(Extracted records)
==============================
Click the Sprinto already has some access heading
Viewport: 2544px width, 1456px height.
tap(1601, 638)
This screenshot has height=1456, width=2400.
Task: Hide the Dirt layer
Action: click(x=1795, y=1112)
==============================
*What the task asks:*
What is needed here is an exact transcription of the records above.

*Exercise output:*
Click the Sprinto already has some access heading
Viewport: 2544px width, 1456px height.
tap(1601, 638)
This screenshot has height=1456, width=2400.
Task: Hide the Dirt layer
Action: click(x=1795, y=1112)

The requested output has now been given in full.